In keeping with tradition, Pope Francis on Sunday baptized 27 children in the Sistine Chapel, on the feast of the Baptism of the Lord.
In his brief homily, he spoke about the importance of transmitting the faith in the home, since faith is “transmitted” more than “taught.”
He also offered some specific advice about arguments and about teaching children to make the Sign of the Cross. Here is an Aleteia translation of his homily.
At the beginning of the ceremony, you were asked the question: “What do you ask for your children?” And you replied, “Faith.” You ask the Church for faith for your children, and today they will receive the Holy Spirit, and each one [will receive ]the gift of faith in their own heart, in their own soul.

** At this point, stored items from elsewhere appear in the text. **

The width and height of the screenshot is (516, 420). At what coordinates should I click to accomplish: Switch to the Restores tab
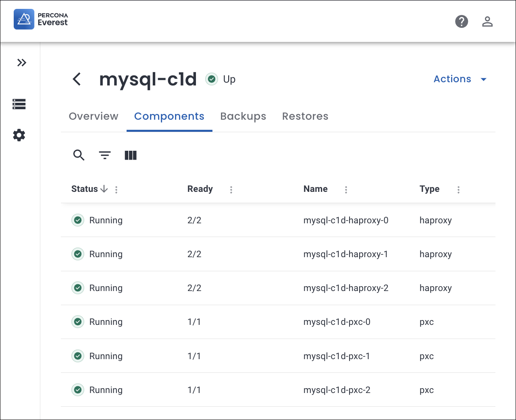(305, 116)
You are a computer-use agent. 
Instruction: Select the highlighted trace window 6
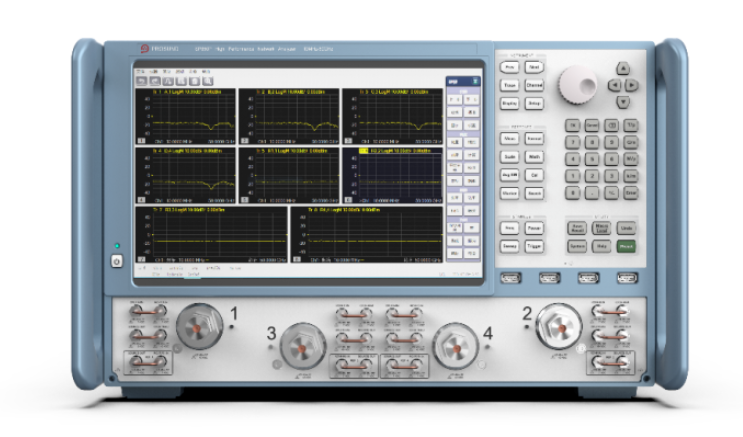tap(392, 174)
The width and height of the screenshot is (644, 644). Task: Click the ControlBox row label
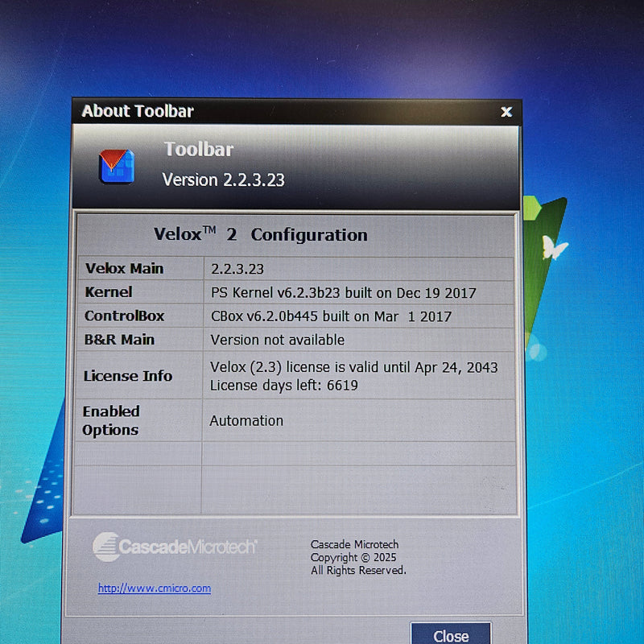[x=125, y=316]
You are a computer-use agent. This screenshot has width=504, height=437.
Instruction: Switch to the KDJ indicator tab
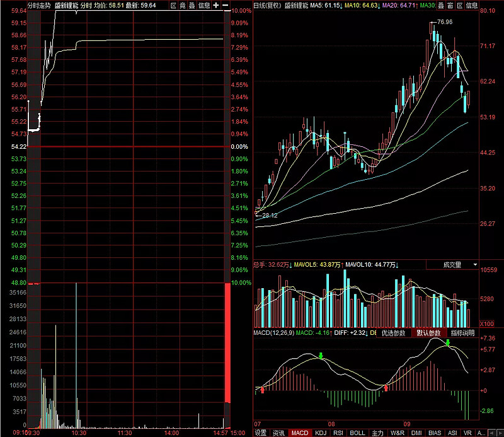tap(321, 433)
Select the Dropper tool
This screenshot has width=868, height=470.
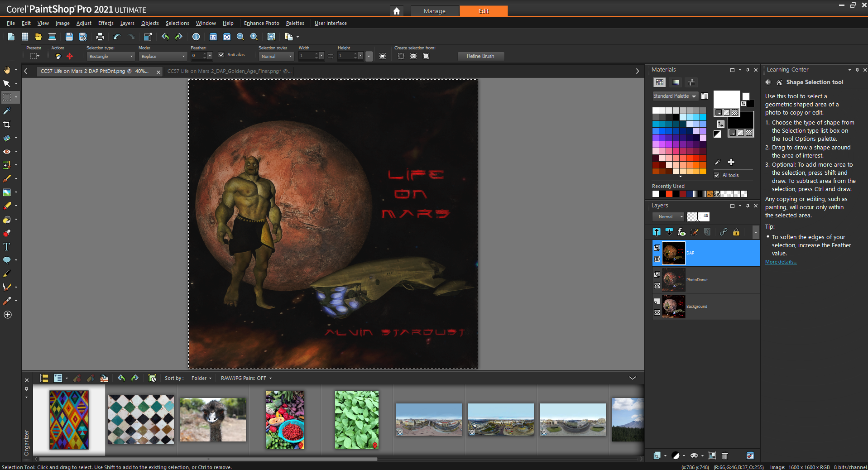(x=7, y=111)
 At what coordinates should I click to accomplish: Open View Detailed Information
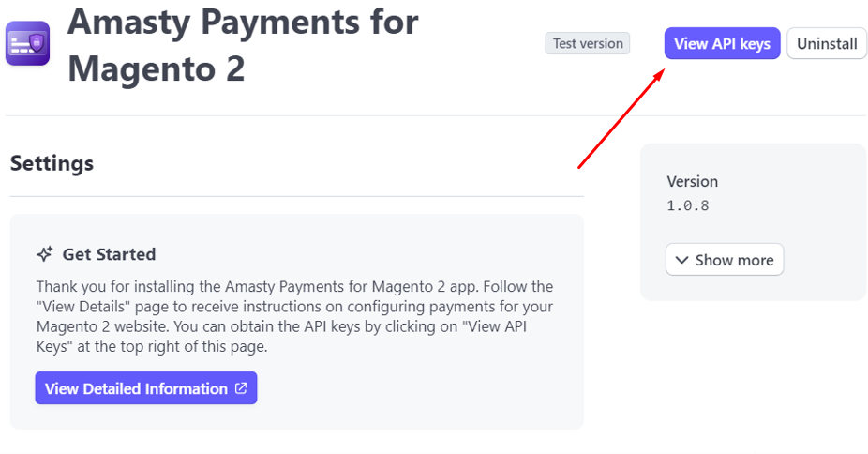click(146, 388)
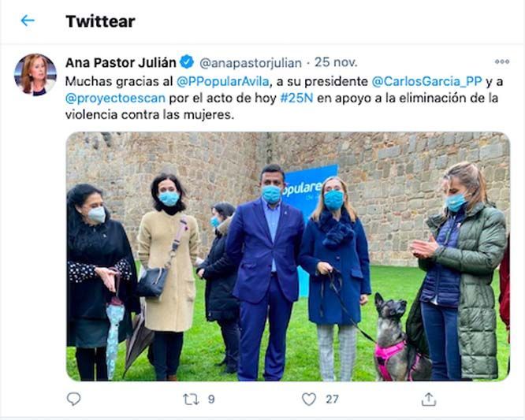525x420 pixels.
Task: Click the display name Ana Pastor Julián
Action: [121, 62]
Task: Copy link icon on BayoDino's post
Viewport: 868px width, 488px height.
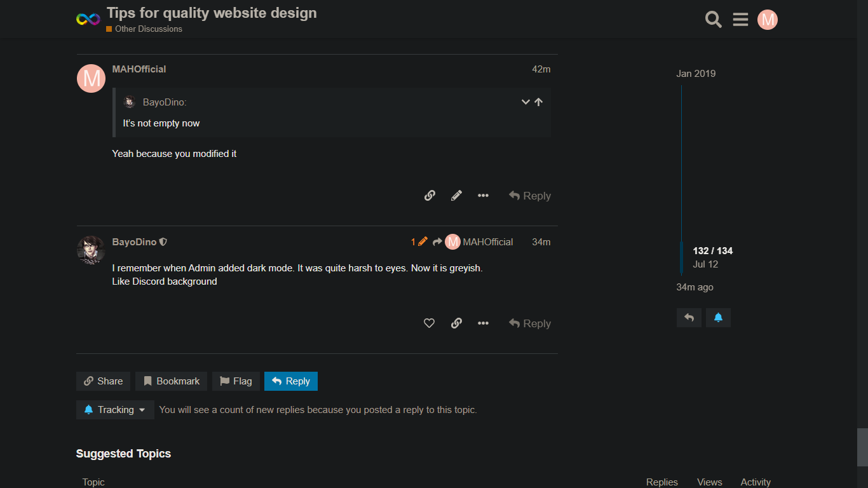Action: (x=456, y=323)
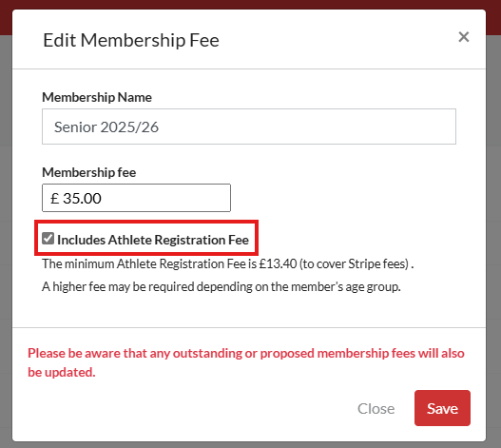Click the Senior 2025/26 text
This screenshot has height=448, width=501.
[106, 127]
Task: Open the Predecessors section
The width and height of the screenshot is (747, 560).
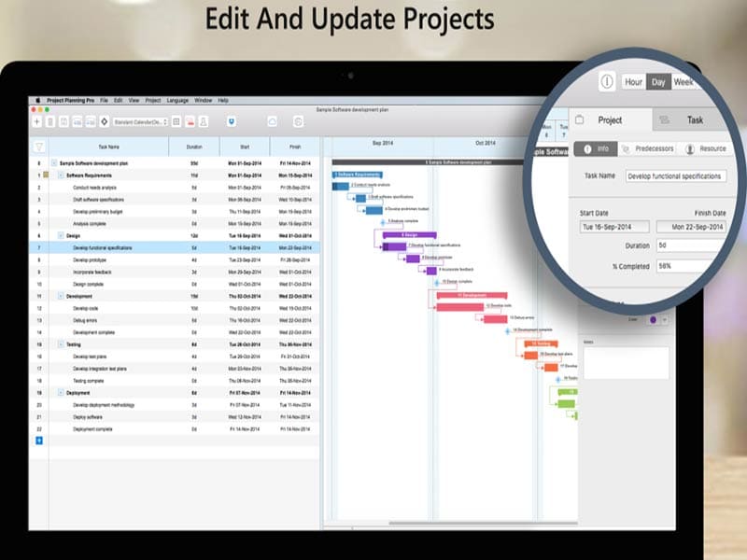Action: coord(655,147)
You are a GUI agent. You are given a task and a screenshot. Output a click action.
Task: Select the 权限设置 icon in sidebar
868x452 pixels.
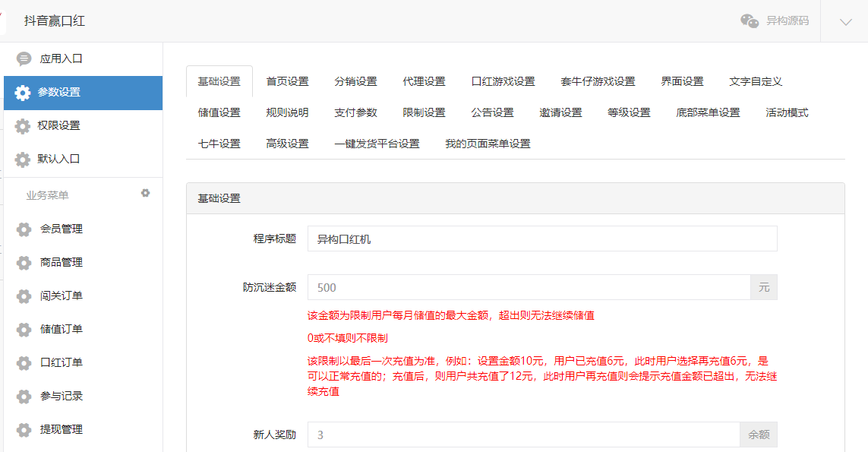pyautogui.click(x=22, y=126)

But this faith must then develop; it must grow. Yes, someone could say to me, “Yes, yes, they must study it…” Yes, when they go to catechism class they will study the faith well; they will learn the catechesis. But more than being studied, faith is transmitted, and that’s a task that falls to you. It’s a responsibility that you receive today: transmit the faith, pass on the faith. And this happens at home. Because faith is always transmitted “in dialect”: the dialect of the family, the dialect of the home, in the environment of the home.
This is your responsibility: transmit the faith with your example, with words, teaching them to make the Sign of the Cross. This is important. Look, there are children who don’t know how to make the Sign of the Cross. “Make the sign of the Cross” [someone asks them], and they do something like this, [gesturing] and you can’t understand what it is. To start with, teach them this.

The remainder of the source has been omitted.